We’re told again and again that the greatest danger comes from the extreme left. But the numbers don’t support that claim. Violence from the left is rare, and when it occurs it most often targets property rather than people. The uncomfortable truth is this: the vast majority of extremist murders in America are carried out by the right.

That doesn’t mean the far left is blameless—there are toxic online corners that thrive on provocation and status games. But to twist this into the central threat is dishonest. It is a deliberate lie, crafted to stoke fear, exploit tragedy, and distract from where the true danger lies.


Death Does Not Erase Harm

Every life matters. Killing is tragic. But that truth cannot become the excuse for rewriting history. Wallace defended segregation. Kirk used his platform to demean Black people, immigrants, Muslims, queer and trans people, and women. His words were not harmless—they were weapons.

However, in death, some pastors and politicians elevate him as a martyr, even a saint. Rob McCoy, the pastor emeritus of Godspeak Calvary Chapel in California said, “We are in a spiritual battle. The same murderous spirit that raged against the prophets, that crucified Christ and that martyred Stephen is raging again in our day.

In his words, Kirk is elevated, even anointed. But how do you reconcile this view with the totality of his words?

Jamal Bryant, the senior pastor of New Birth Missionary Baptist Church in Stonecrest, Georgia, said,

“Even in a tragic death, you cannot rewrite somebody’s life… I am all the more concerned about how America and the media is trying to remix a life of racism and white supremacy that went forth unchecked.”

Mourning must not erase harm. To do so is to dishonor the communities targeted by his rhetoric.


The Dangerous Power of Rhetoric

What would Kirk be a martyr to? To his supporters and those on the MAGA right, he died for free speech, for Judeo-Christian values, for a commitment to “Western civilization”, and supposedly for the “truth” itself.

Who is Charlie Kirk a martyr for? Clearly, the answer to this is Christian nationalists, MAGA supporters and the broader American right. He testified in life to their shared beliefs and values, and in death is their “patron saint”. The legacy of Kirk’s death will be to define who is part of this community, and who is excluded. The question then is, will a division framed in such polarizing terms come to define American society as a whole?

What leads one sect of people to follow his words with gospel while others view it as heresy? How do you reconcile the two? Charismatic he may have been, but his words don’t exist in isolation or without consequences.

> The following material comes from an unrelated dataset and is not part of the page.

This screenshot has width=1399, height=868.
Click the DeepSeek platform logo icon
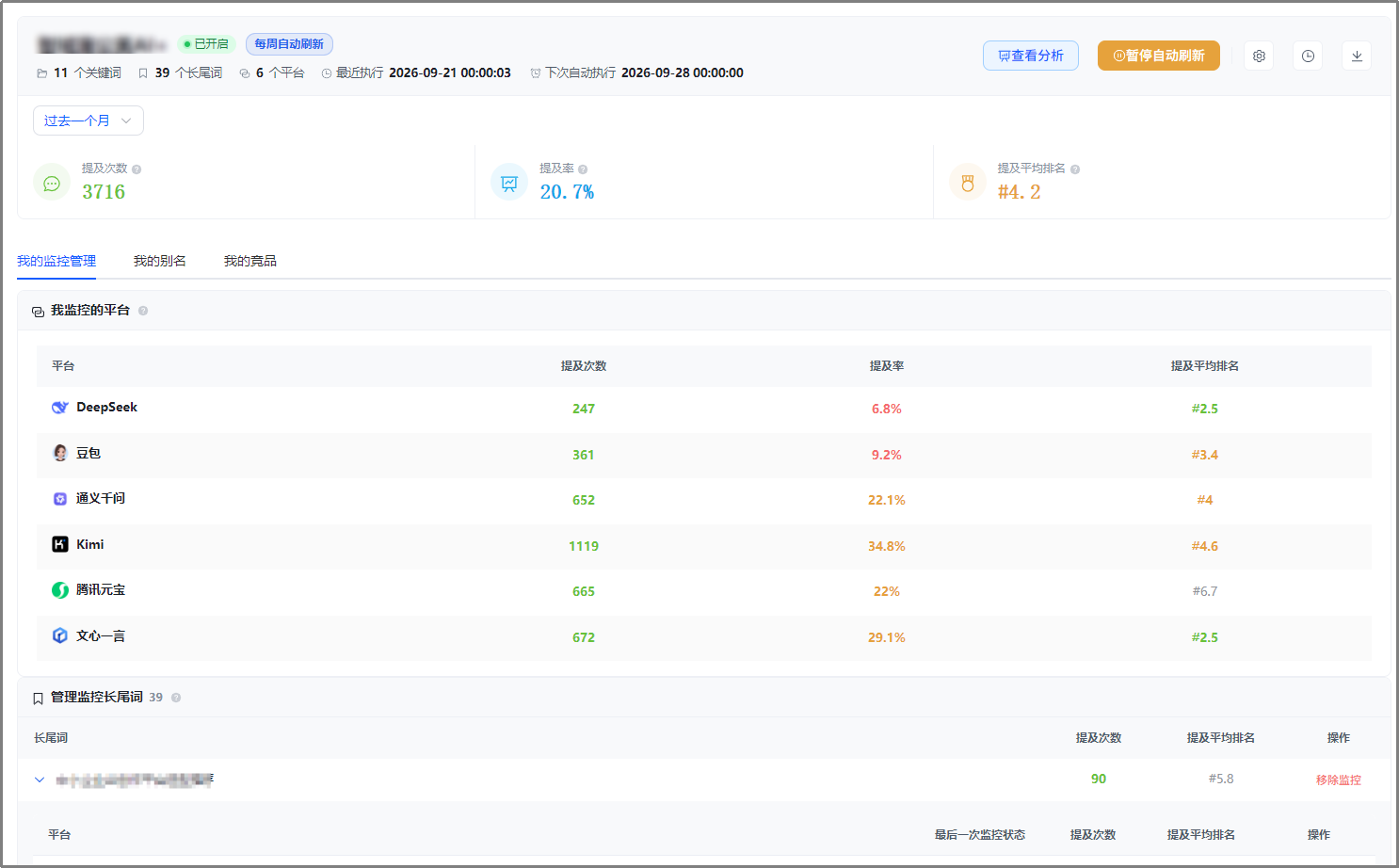(x=60, y=408)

What was in Kirk’s heart we may never know. But the words he chose mattered. He once said: “If I’m dealing with somebody in customer service who’s a moronic Black woman, I wonder is she there because of her excellence, or is she there because of affirmative action?”

That is not just condescension. It is an attack on Black women’s legitimacy, their labor, their worth. His followers feed on such stereotypes, deflecting accountability for their own struggles by blaming others. In their hands, his rhetoric became fuel. And in their hands, it becomes dangerous.

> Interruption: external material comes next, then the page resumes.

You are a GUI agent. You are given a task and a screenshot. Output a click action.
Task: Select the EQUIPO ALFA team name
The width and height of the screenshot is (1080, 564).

As writer Robert Jones, Jr. reminds us:

“We can disagree and still love each other—unless your disagreement is rooted in my oppression and denial of my humanity and right to exist.”


Holding Complexity

After Kirk’s death, at least six HBCUs were forced into lockdown after terrorist threats—innocent communities targeted in misplaced rage. Teachers in Florida were warned their licenses could be revoked for making critical comments about him.

Social media algorithms presented him as either a free-speech saint or the Anti-Christ, both exaggerations that distort reality.

This is the harder work: to hold complexity. Violence is wrong. But so is erasing truth. Death should be mourned, but within that mourning we must still reckon with the totality of a life.


A Call to Action

So where do we go from here? Who are we, as a people? Will we retreat into political camps where grief becomes a weapon and death a rallying cry? Or can we do something harder, something braver?

We must face uncomfortable truths. We must resist false narratives. We must hold complexity in one hand and accountability in the other.

Only then can we honor life. Only then can we move closer to justice.